I’m not squeamish about sharing stuff. We usually carry bottles with water and tea when we go for a trip and all the family drinks from them, occasionally even friends. But those are drinks without sugar and the bottles get emptied within a few hours at the most.
My kids are having great fun stealing our glasses, but they know they#ll be in trouble when they drink straight out of the bottle.
timgueguen says
Usually drinking from the carton is a signifier for something in a TV or movie plot. It might be to show the character is a “man’s man,” or uncouth. Or that the character does in fact live alone. I’m sure it’s been used at least once as a sign that the character “isn’t from around here,” and doesn’t know you aren’t supposed to do that.
Sam N says
@20, Giliell,
Are you kidding me? Cold has a massive influence on bacterial growth rates. Take a sip of two glasses of milk. Leave 1 at room temp, 15 C +, put the other in a refrigerator at 5 C. Wait two days and examine the results.
starskeptic says
flex says @11:
You’ve missed my point -- I’ll take the risk from hands over the mainlining of someone else’s pathogens directly onto mucous membranes….
Giliell says
Sam N
I didn’t say it has no effect, but I’ve cleaned enough fridges to know that it still permits growth
Jazzlet says
I wouldn’t drink from a carton right out of the fridge because I hate cold drinks. I wouldn’t do it if the carton had been left out of the fridge because yucky waxy carton texture. Generally I wouldn’t do it because I was brought up not to do that sort of thing, for me eating in the street is pretty transgressive.
And hell yeah, things grow in fridges even apparently clean ones Slime mould in the drainage system anyone?
Sam N says
@24, Food certainly can degrade, typically when given well over a week (compared to a day or two at 20 C temp). I find fungi tend to be larger problems than bacteria, though. What you might find surprising, is to purchase a pint of milk, pour half of it into a rinsed out, empty bottle. Take a sip from the bottle. And then check each day for detectable odor of lactic acid fermentation. Odds are you won’t find a difference at 24 hour intervals.
When you purchase regular milk, it already has lactobacillus in it, and is on a timer, even if you do absolutely nothing.
Lofty says
“And verily I sayest to thou, indeed thee earth is as flat as thee back of thine head.”
Lofty says
Oops, wrong thread.
deepak shetty says
My grandmother and dad used to do this and I always assumed it was to avoid rinsing the glass. In villages especially there is an earthen pot with a mug next to it and due to scarcity of water , drinking this way avoids the need of repeatedly washing glasses.

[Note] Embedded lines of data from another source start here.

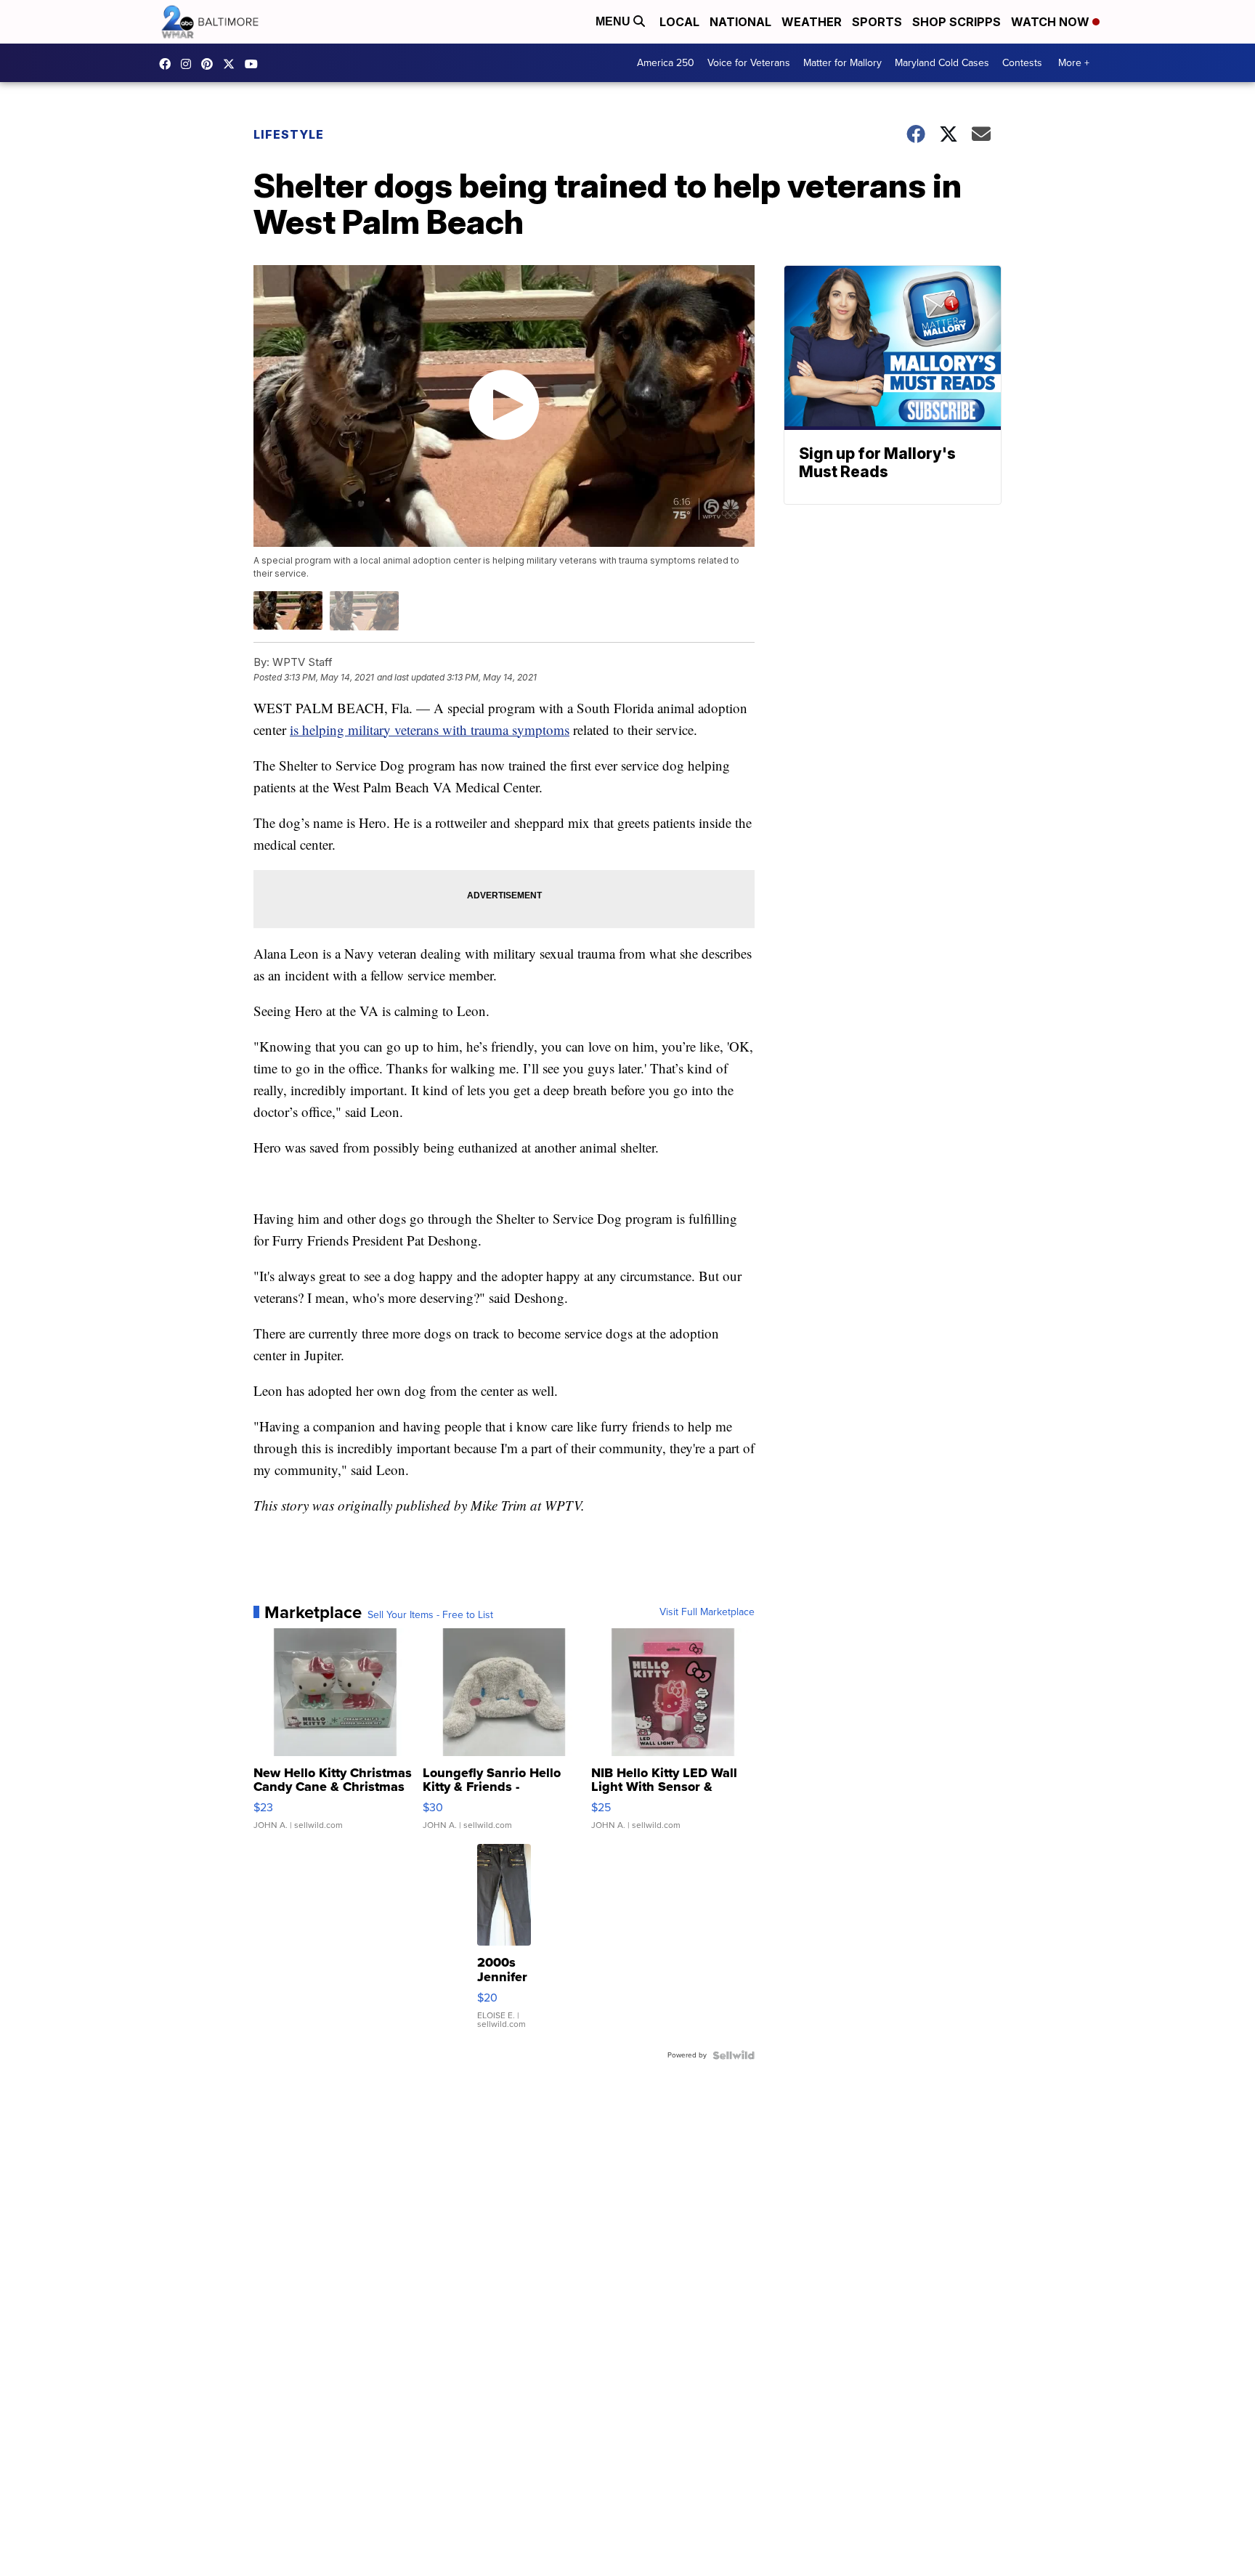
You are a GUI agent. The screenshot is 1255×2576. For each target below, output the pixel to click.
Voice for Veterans (748, 62)
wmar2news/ (168, 64)
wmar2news (189, 64)
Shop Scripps (956, 22)
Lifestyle (288, 134)
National (740, 22)
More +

I doubt it -- the higher castes would never share a utensil with the lower castes.
Mano Singham says
deepak,
But it may be a precautionary measure since they may not be sure who has handled it.
deepak shetty says
To my knowledge ,(atleast in older times) The upper castes would not drink the water itself , it being tainted by touching the glass that touched a lower caste -- hence the segregation of water wells and restaurants etc.
Curious Digressions says
Like @21 said, it’s mostly depicted to indicate rudeness or that the character is a feral man-child who needs “a woman’s touch” to civilize him.
As a kid, the rumor of backwash was persistent and used to avoid sharing bottle of soda.